◆ What to work on
Task for the records below: please retype exactly and only the lines from the first through the one with "Task: Select the gold bars reward showing 20", with every picture omitted.

[Stored dataset items]
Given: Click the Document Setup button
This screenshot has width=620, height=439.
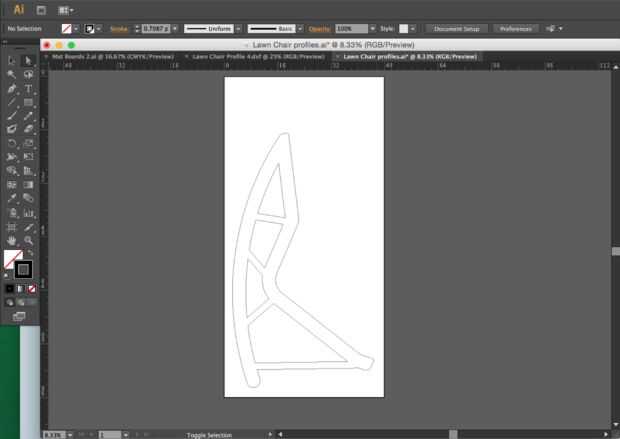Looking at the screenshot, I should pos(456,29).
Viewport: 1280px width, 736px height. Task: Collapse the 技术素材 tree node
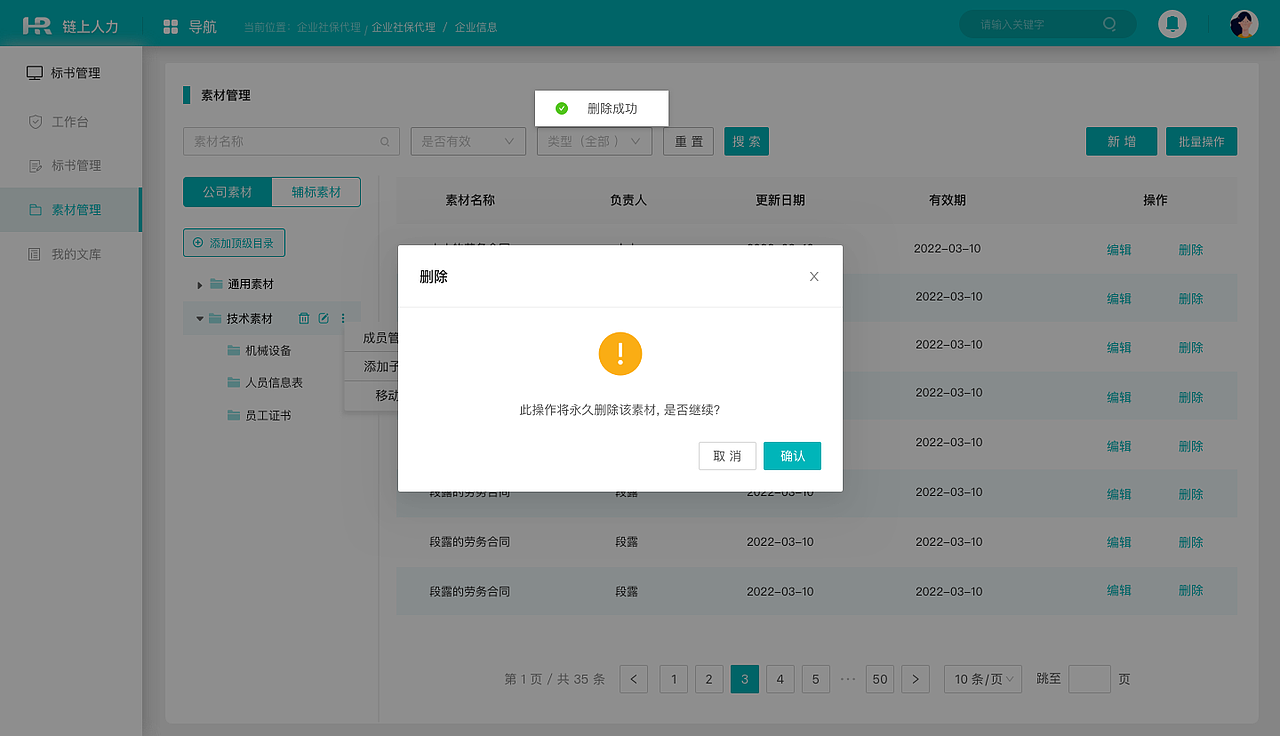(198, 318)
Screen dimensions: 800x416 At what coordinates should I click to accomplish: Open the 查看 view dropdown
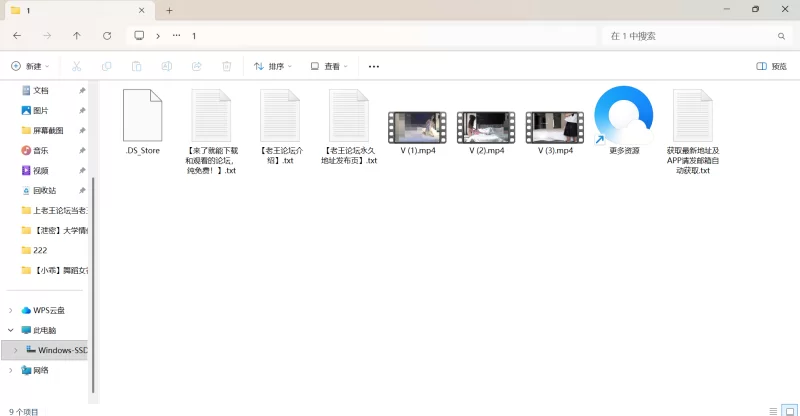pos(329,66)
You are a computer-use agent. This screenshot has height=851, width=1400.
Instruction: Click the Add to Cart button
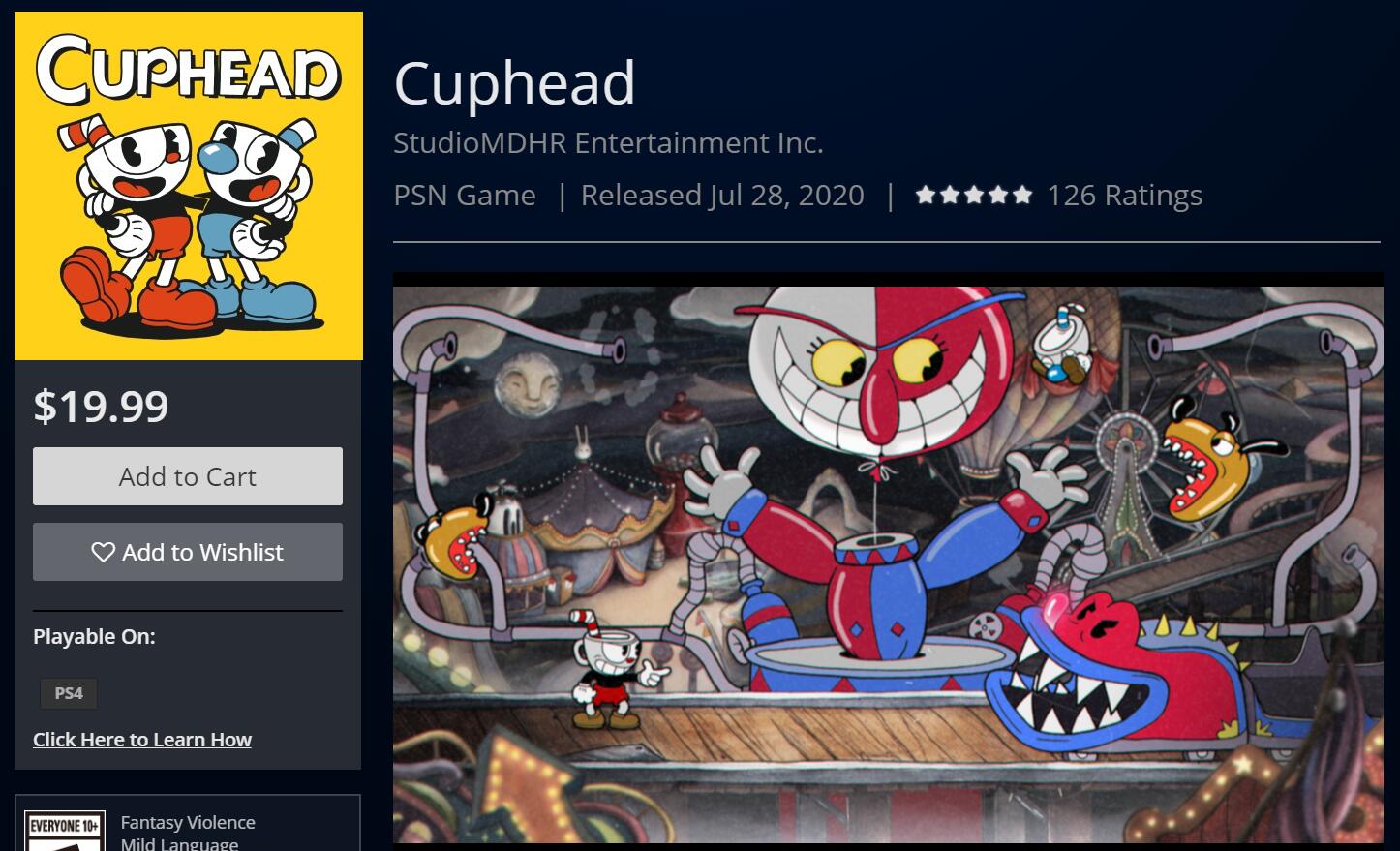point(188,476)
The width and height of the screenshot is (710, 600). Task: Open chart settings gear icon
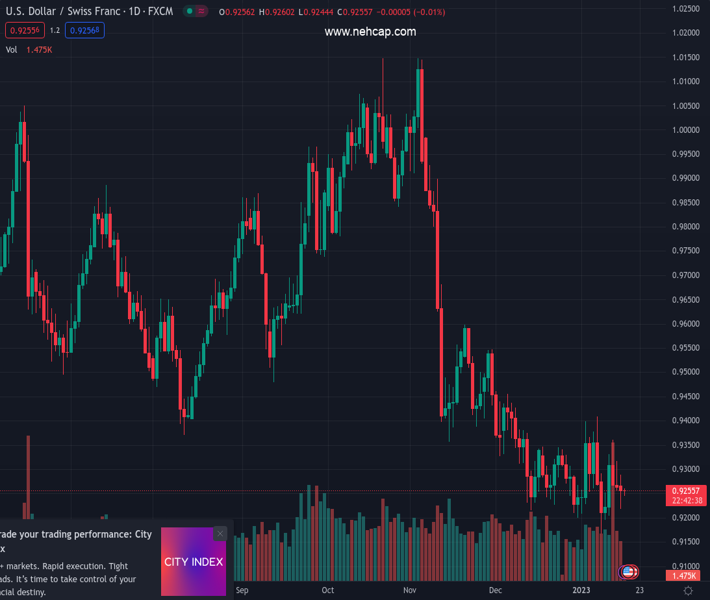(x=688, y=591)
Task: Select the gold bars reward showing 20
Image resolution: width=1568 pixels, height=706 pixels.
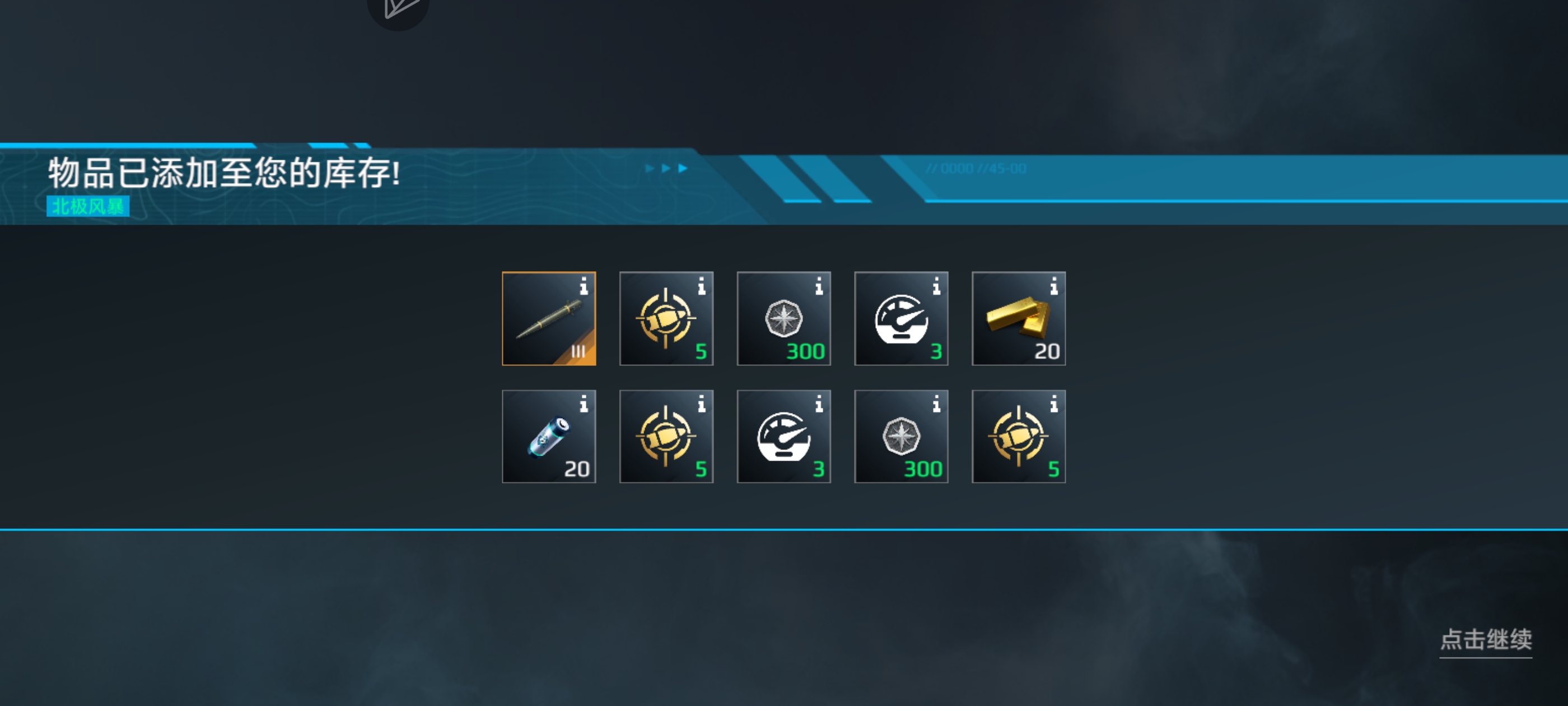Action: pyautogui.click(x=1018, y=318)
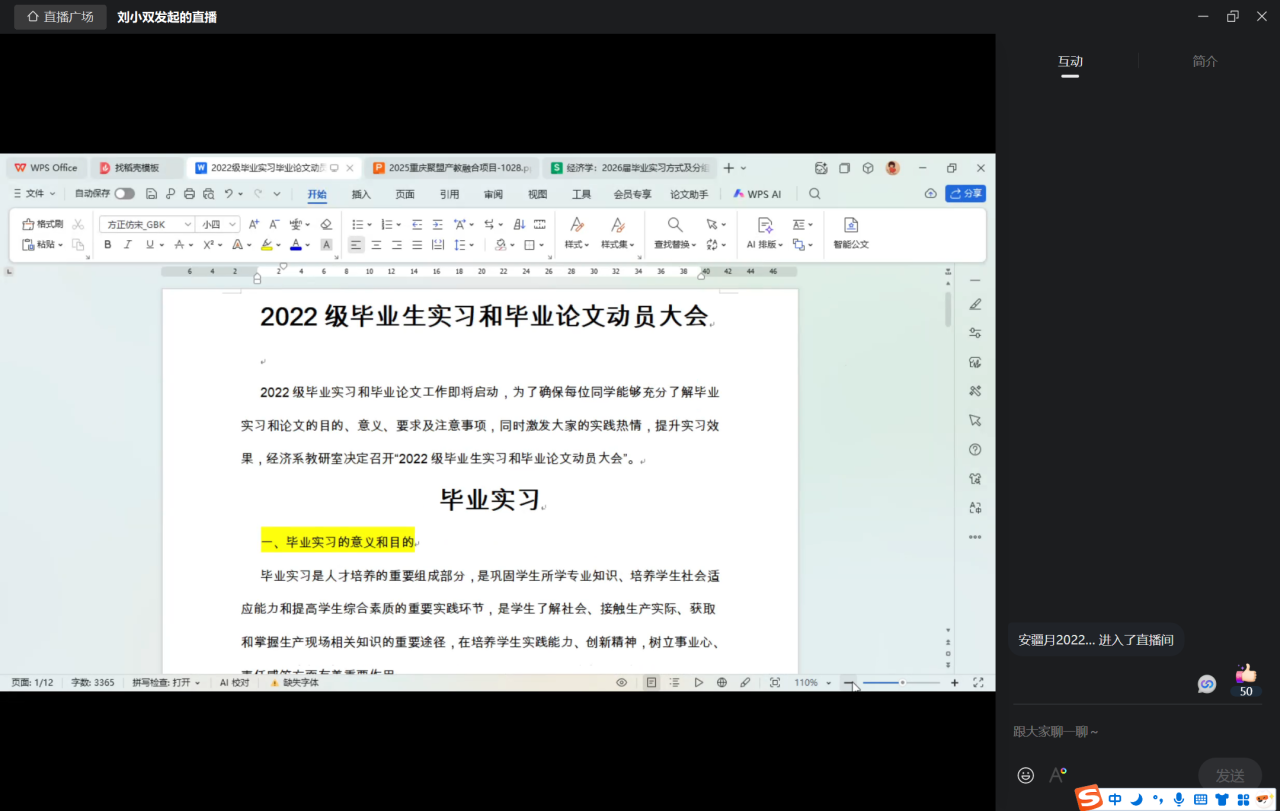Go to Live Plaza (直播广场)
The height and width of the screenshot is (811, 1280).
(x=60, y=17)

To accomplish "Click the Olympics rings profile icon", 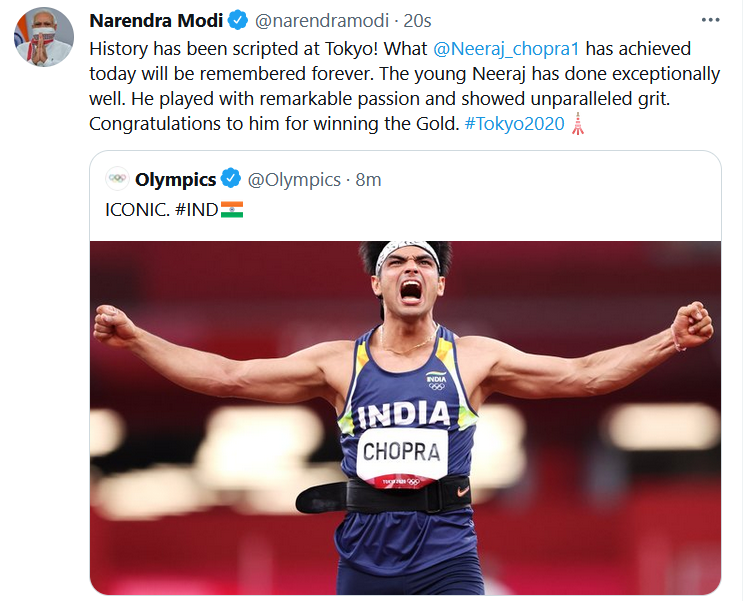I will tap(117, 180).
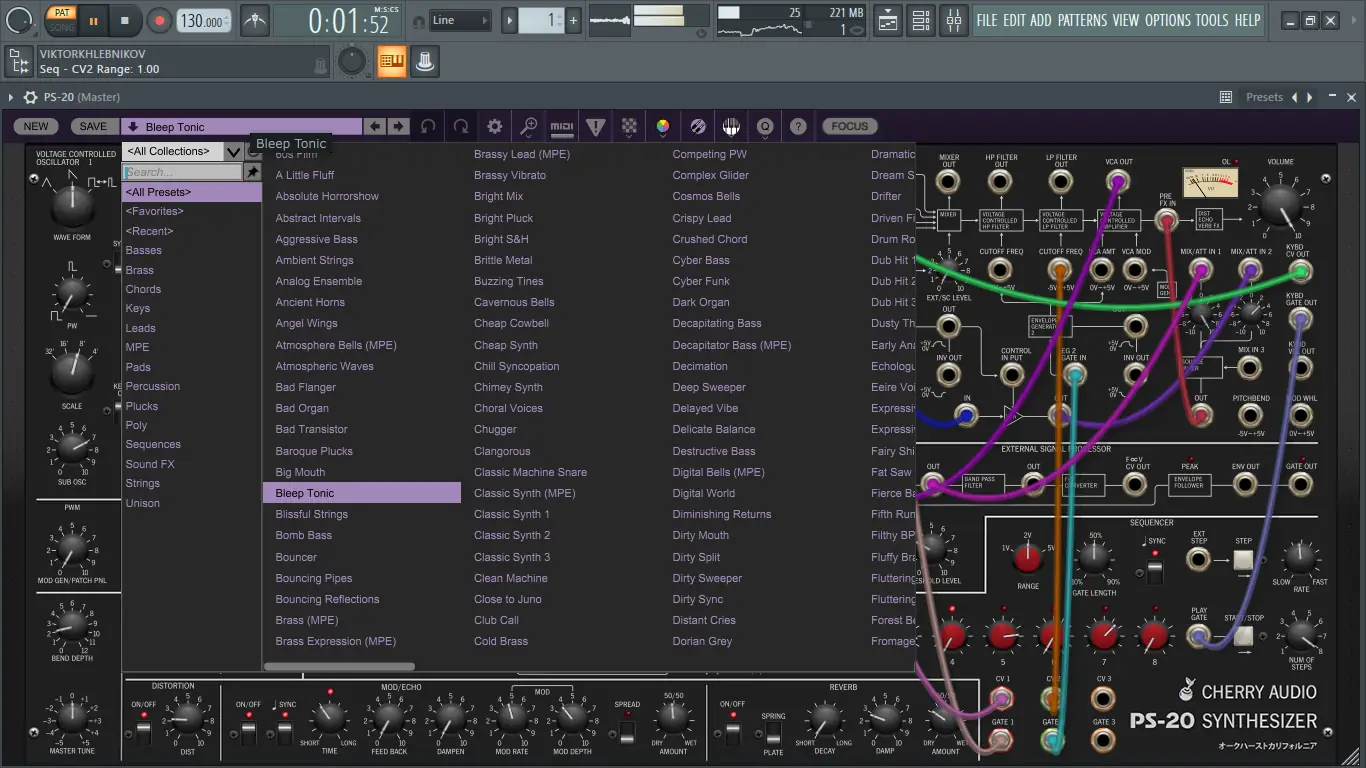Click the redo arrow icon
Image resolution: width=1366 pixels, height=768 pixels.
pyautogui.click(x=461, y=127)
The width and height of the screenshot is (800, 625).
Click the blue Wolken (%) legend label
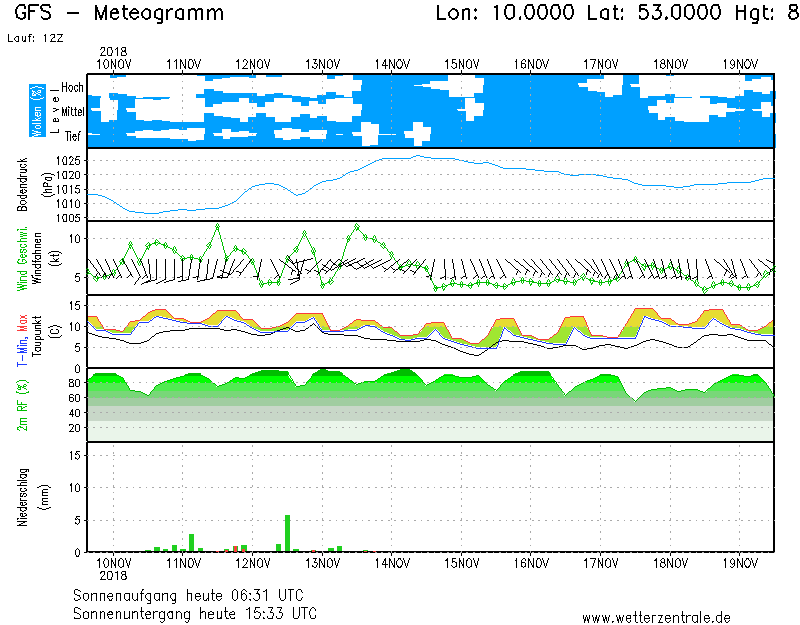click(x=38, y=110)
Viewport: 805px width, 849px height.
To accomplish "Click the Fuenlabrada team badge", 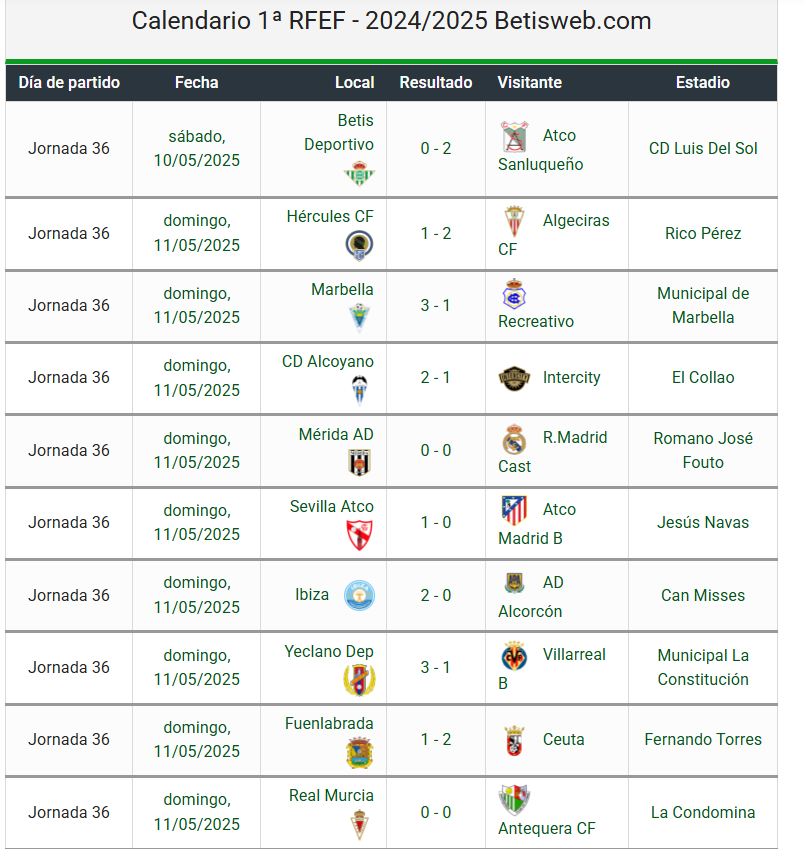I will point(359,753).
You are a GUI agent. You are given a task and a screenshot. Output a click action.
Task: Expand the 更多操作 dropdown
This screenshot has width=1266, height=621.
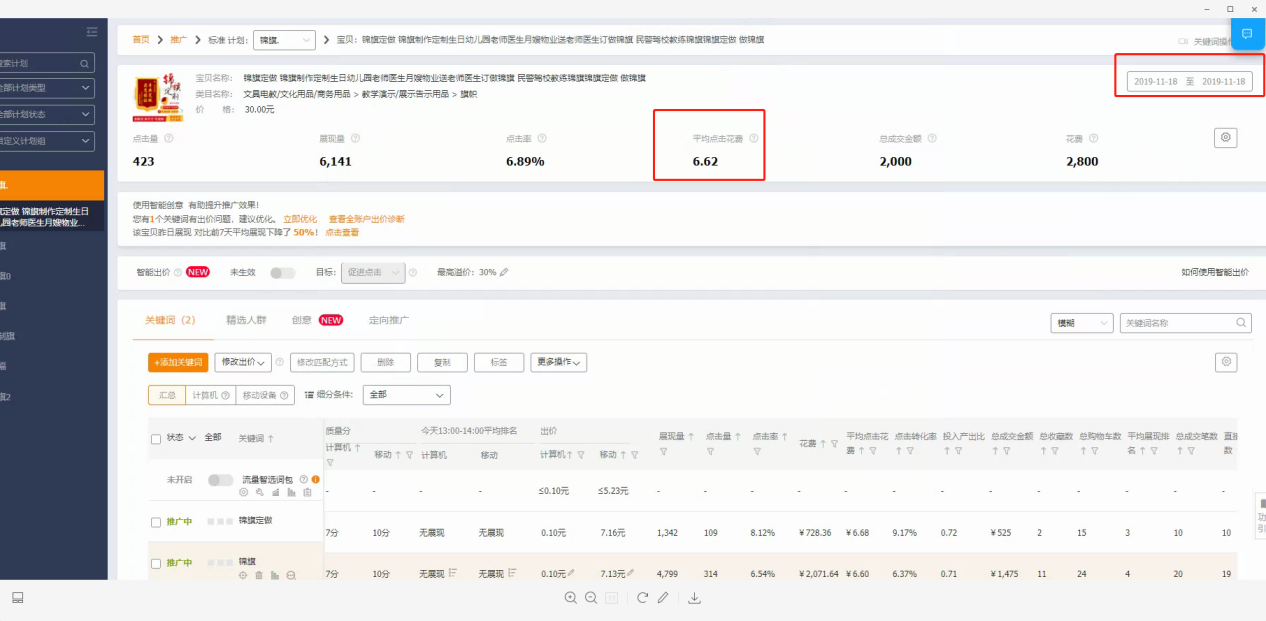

◆ Task output
Given: Click the Document Setup button
This screenshot has width=620, height=439.
Looking at the screenshot, I should pos(456,29).
Viewport: 1280px width, 736px height. Task: Collapse the 技术素材 tree node
(198, 318)
Screen dimensions: 800x416 At what coordinates should I click to accomplish: Open the 查看 view dropdown
pos(329,66)
You are a computer-use agent. This screenshot has height=851, width=1400.
Instruction: Click the Add to Cart button
point(188,476)
The width and height of the screenshot is (710, 600). Task: Open chart settings gear icon
(x=688, y=591)
Task: Select the gold bars reward showing 20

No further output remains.